On 4 Mar, 2011, at 19:56, R. David Murray wrote:

> On Fri, 04 Mar 2011 15:50:01 +0000, Ronald Oussoren <ronaldousso...@mac.com> 
> wrote:
>> On 04 Mar, 2011,at 02:21 PM, Nick Coghlan <ncogh...@gmail.com> wrote:
>> 
>> For *nix, I think there is a simple way forward that is an improvement
>> over where things stand now. For Windows, I don't think we can do much
>> better than the status quo and for Mac OS X... I think Apple will do
>> whatever Apple feel like doing :)
>> 
>> Apple will generally follow what we decide to do for the base install.
>> 
>> Anyway, I'd say that OSX should do the same as Unix platforms here and 
>> support
>> '#!/usr/bin/env python2'. Adding another symlink is fairly trivial.
> 
> FYI, Ronald, the text version of your emails looses all quoting
> information.  It would be nice if you could use standard email
> quoting (leading '>' characters).

Sorry about this, I keep forgetting how crummy the webmail interface of 
mobileme is in that regard.

> 
>> P.S. I'm a bit confused about this discussion though, wouldn't adding 
>> python2 to
>> the installation be a feature change and as such not something that can be 
>> done
>> in a maintenance branch?
> 
> The purpose of the "no new features" rule is to prevent the situation
> where a piece of code written for X.X.2 fails to run on X.X.1 because
> it relies on a feature introduced in X.X.2.  In this situation, we
> *already* have failures because scripts using /usr/bin/python2 that
> run on one distro won't run on a different distro where that symlink
> isn't defined.  In this case I don't think the "no new features" rule
> can be applied blindly, because the feature has *already been introduced*
> by third parties.  What we are attempting to do is make it *more* likely
> that things will work in the future.

This is a new feature for the cannonical distribution, no release on python.org 
will install a binary named 'python2'. Adding one now will result in a clear 
change in behaviour: "#!/usr/bin/env python2" will work in 2.7.2 while it won't 
work with 2.7.1. That it happens to work right now with some python 
distributions doesn't mean this isn't a new feature, it's just another instance 
where the linux distribution maintainers think they know better than the 
developers.


> 
> You can argue that having /usr/bin/python2 installed by 2.7.2 means
> that code written for 2.7.2 that relies on it won't run on a vanilla
> user-install of 2.7.1 or 2.7.  But how likely is that scenario compared
> to the scenario where a script written for another distro fails to run
> because /usr/bin/python2 doesn't exist?  I think the balance of the
> argument comes down in favor of making the change, personally.

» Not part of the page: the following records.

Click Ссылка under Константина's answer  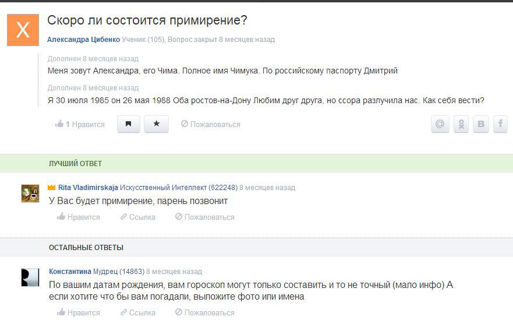point(138,312)
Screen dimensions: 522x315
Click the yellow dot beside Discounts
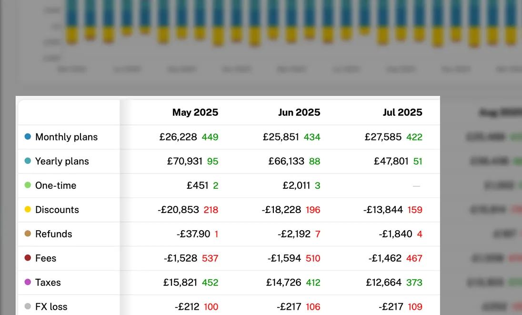pos(28,210)
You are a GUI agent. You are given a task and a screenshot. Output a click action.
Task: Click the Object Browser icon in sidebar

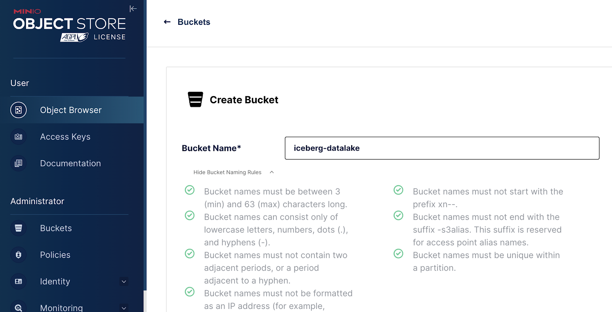click(18, 110)
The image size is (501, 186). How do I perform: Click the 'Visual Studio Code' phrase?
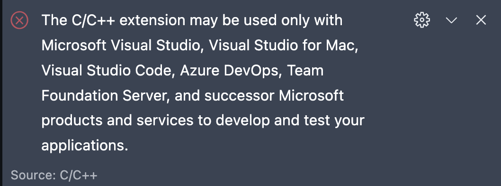coord(107,70)
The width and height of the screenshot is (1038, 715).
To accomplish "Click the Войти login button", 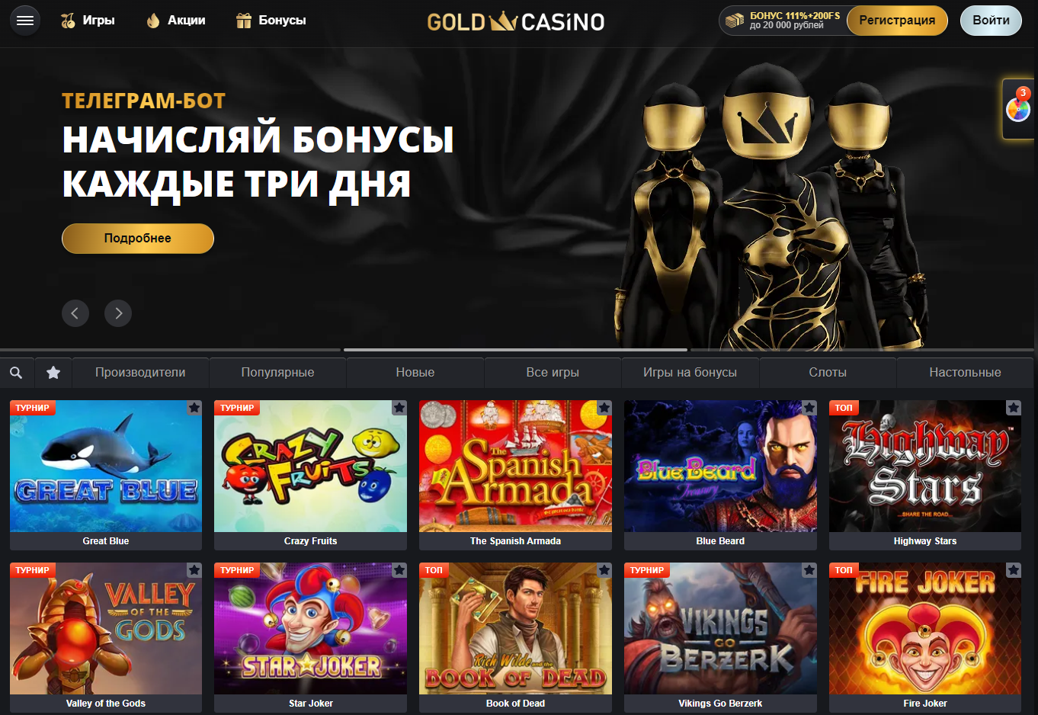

That depends on the distributions that have /usr/bin/python2 and change 
/usr/bin/python to be python3. IIRC the discussion only mentioned Arch Linux 
and Gentoo, which are AFAIK not major distributions. I'm personally unlikely to 
run into a distribution that has a broken /usr/bin/python anytime soon, most 
linux code I write runs on enterprise distributions and those aren't known for 
being frontrunners with changes like this ;-)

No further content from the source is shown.